**Problem details**
Output only the lines from the start of the entries through the line holding "Image resolution: width=868 pixels, height=496". Each line must match the original exactly.

(Dataset entries)
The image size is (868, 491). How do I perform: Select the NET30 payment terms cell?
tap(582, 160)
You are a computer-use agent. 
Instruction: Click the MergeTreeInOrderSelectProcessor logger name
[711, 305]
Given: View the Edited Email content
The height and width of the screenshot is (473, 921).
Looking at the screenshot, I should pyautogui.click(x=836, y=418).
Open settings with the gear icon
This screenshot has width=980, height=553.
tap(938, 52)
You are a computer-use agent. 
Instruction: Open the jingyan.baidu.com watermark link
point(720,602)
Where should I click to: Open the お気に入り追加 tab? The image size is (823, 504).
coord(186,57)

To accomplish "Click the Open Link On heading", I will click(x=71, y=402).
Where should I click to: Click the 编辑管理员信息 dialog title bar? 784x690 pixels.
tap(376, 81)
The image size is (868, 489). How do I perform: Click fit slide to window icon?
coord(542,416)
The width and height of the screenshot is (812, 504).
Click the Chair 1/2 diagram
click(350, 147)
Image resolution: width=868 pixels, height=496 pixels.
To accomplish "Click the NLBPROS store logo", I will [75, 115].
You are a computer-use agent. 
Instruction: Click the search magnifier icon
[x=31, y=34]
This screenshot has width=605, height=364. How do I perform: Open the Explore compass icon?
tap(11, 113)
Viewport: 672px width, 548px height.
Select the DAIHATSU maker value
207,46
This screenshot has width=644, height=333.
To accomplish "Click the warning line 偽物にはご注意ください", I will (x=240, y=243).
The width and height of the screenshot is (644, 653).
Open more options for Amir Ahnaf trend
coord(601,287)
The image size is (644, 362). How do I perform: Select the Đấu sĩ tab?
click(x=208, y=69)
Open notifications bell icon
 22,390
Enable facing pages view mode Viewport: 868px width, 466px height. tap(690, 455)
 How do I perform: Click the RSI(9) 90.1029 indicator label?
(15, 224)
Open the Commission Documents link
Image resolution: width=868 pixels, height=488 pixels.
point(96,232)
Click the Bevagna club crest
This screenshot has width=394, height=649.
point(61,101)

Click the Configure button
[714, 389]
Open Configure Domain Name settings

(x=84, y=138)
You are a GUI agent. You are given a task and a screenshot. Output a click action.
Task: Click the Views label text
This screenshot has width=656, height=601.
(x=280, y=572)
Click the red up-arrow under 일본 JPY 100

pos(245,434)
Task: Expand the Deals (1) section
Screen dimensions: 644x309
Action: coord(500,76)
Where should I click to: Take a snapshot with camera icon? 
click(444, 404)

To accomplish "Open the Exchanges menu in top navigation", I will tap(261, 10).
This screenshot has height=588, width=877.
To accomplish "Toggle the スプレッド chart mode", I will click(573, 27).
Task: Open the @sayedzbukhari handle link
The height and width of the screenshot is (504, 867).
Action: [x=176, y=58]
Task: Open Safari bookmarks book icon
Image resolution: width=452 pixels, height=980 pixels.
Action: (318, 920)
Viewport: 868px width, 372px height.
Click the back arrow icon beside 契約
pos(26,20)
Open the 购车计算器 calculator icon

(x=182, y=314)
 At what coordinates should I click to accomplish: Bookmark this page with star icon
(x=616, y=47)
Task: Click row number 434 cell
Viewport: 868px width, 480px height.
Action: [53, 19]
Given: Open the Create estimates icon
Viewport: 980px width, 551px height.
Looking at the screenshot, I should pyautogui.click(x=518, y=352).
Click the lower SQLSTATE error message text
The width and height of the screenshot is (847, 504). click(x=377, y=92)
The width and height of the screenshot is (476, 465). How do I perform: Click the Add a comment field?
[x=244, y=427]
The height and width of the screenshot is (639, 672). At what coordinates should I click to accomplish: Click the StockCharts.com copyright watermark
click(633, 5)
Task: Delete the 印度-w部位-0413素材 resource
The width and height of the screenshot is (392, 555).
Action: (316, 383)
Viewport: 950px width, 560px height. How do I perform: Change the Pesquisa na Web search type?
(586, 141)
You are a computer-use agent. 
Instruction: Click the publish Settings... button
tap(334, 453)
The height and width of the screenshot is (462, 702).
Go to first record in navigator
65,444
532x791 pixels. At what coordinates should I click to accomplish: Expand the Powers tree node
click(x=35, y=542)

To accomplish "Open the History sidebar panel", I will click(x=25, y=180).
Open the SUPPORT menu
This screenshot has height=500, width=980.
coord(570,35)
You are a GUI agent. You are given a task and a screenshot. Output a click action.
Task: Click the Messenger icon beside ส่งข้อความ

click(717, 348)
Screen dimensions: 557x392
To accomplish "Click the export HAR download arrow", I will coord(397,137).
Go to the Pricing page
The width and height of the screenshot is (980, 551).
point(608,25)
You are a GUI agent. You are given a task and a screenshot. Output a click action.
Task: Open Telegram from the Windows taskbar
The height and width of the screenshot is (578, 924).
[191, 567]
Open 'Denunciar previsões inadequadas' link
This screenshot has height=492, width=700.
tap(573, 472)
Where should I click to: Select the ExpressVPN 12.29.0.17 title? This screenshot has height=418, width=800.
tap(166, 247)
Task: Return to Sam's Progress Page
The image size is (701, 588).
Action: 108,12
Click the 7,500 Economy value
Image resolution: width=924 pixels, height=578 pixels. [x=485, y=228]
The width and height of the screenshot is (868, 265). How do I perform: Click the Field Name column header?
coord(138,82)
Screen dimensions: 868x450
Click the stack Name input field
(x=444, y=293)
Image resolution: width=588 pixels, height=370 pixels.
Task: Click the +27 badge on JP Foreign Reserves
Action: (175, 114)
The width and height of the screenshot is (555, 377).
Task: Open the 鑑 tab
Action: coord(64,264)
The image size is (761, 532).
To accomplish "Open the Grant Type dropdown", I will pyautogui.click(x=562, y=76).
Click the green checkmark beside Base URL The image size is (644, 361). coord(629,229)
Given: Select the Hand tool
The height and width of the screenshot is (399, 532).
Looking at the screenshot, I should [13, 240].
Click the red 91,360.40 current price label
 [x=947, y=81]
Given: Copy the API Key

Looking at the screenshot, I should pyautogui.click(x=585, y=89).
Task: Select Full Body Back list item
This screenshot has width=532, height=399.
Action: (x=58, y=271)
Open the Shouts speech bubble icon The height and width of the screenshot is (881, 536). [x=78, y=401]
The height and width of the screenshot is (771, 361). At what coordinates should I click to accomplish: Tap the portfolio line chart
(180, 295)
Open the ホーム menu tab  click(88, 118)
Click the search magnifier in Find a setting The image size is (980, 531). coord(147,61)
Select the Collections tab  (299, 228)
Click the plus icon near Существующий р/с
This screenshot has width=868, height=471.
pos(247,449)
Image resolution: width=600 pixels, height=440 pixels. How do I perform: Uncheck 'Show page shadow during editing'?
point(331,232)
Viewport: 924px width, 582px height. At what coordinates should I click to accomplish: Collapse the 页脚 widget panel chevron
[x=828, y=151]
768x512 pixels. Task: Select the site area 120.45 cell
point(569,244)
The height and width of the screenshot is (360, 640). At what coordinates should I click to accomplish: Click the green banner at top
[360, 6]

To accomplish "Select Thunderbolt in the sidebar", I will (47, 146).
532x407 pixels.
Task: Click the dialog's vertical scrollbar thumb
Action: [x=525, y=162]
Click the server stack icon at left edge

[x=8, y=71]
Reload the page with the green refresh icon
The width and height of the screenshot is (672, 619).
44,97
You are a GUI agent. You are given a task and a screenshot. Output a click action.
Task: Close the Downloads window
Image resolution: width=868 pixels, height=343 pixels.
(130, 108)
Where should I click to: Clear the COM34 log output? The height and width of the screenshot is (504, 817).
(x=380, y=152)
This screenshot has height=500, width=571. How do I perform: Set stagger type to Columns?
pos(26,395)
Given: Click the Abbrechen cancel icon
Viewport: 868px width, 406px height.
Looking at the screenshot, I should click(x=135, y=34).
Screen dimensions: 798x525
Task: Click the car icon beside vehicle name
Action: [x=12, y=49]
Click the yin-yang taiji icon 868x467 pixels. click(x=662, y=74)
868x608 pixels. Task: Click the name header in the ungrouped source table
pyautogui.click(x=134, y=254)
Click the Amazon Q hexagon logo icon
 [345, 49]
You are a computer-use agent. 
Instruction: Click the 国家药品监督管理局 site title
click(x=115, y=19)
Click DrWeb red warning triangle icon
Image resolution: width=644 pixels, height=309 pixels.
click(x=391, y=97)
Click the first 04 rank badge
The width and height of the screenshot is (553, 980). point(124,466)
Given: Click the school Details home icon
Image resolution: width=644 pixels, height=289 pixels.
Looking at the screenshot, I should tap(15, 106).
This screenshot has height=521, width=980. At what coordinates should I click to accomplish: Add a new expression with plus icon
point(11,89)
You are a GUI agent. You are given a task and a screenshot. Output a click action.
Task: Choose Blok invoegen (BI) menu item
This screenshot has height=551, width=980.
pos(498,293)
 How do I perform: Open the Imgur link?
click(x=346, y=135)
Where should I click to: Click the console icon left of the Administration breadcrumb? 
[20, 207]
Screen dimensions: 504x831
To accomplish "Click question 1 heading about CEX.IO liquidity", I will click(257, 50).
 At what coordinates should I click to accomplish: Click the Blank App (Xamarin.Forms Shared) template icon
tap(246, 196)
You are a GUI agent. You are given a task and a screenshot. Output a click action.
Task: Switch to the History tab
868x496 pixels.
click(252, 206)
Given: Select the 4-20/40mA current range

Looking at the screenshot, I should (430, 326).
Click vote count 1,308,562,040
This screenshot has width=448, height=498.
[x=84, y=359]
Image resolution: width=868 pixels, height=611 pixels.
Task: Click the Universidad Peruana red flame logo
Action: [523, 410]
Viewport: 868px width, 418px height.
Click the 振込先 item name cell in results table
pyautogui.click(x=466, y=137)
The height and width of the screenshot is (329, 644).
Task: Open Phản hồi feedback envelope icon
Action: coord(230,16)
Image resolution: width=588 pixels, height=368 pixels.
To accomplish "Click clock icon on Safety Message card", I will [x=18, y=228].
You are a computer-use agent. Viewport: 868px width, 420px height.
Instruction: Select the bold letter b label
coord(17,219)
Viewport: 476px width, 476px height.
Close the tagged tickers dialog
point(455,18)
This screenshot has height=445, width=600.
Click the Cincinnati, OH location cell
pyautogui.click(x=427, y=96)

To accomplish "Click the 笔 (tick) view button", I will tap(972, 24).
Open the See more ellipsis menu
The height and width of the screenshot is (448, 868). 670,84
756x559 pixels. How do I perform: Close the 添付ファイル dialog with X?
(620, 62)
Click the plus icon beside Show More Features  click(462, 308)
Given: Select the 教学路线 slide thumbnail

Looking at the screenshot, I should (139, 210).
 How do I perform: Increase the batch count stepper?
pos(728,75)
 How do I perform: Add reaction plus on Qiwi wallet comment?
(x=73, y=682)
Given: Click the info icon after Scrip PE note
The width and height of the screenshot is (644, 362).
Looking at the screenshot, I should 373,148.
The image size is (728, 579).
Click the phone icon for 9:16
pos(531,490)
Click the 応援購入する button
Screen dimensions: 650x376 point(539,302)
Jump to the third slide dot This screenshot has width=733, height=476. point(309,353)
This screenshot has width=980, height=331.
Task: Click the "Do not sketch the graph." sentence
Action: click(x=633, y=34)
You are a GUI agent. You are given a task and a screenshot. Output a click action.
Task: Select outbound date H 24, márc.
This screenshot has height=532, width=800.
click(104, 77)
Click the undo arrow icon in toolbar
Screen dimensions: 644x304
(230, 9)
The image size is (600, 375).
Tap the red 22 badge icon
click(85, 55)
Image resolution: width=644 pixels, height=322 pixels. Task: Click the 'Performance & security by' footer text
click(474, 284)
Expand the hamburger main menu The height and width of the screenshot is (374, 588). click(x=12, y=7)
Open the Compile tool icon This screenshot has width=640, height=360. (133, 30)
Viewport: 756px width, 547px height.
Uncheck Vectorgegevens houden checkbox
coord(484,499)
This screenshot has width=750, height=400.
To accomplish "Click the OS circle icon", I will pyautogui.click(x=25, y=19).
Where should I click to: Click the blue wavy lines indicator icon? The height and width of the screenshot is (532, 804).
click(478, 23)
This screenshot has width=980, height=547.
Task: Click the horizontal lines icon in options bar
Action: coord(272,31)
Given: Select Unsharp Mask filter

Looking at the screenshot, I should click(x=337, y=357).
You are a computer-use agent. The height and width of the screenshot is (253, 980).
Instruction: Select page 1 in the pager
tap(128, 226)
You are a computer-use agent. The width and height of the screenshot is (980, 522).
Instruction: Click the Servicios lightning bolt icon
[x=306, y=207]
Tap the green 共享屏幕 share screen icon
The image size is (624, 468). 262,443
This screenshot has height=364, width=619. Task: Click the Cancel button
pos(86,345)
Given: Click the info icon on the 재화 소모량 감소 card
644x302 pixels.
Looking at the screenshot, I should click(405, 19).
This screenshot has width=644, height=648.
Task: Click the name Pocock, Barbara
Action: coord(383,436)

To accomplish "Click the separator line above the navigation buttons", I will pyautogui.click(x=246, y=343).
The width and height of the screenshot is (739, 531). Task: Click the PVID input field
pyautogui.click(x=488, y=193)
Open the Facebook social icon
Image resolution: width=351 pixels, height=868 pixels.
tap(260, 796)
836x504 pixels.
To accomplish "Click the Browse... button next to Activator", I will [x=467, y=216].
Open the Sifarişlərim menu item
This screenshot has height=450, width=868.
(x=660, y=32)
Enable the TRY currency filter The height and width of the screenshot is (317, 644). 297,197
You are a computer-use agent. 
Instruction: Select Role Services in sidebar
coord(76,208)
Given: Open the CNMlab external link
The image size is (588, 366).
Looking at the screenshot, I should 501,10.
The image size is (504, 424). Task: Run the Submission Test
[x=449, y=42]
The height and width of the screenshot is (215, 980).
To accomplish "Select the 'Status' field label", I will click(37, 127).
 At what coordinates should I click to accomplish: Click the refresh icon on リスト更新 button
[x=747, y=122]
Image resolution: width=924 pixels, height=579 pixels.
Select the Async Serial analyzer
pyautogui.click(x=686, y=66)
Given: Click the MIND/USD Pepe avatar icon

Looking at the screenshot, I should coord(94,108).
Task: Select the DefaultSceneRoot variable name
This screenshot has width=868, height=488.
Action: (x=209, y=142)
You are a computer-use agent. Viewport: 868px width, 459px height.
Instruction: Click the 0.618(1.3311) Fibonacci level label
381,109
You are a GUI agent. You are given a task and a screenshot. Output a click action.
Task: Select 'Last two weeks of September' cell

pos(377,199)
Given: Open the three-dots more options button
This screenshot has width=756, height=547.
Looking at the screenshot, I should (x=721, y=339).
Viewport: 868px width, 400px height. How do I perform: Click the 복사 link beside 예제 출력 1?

**Final answer**
The image size is (868, 491). How do I perform: Select the NET30 payment terms cell?
tap(582, 160)
You are a computer-use agent. 
Instruction: Click the MergeTreeInOrderSelectProcessor logger name
[711, 305]
Given: View the Edited Email content
The height and width of the screenshot is (473, 921).
Looking at the screenshot, I should pyautogui.click(x=836, y=418).
Open settings with the gear icon
This screenshot has width=980, height=553.
tap(938, 52)
You are a computer-use agent. 
Instruction: Open the jingyan.baidu.com watermark link
point(720,602)
Where should I click to: Open the お気に入り追加 tab? The image size is (823, 504).
coord(186,57)

To accomplish "Click the Open Link On heading", I will click(x=71, y=402).
Where should I click to: Click the 编辑管理员信息 dialog title bar? 784x690 pixels.
tap(376, 81)
The image size is (868, 489). How do I perform: Click fit slide to window icon?
coord(542,416)
The width and height of the screenshot is (812, 504).
Click the Chair 1/2 diagram
click(350, 147)
Image resolution: width=868 pixels, height=496 pixels.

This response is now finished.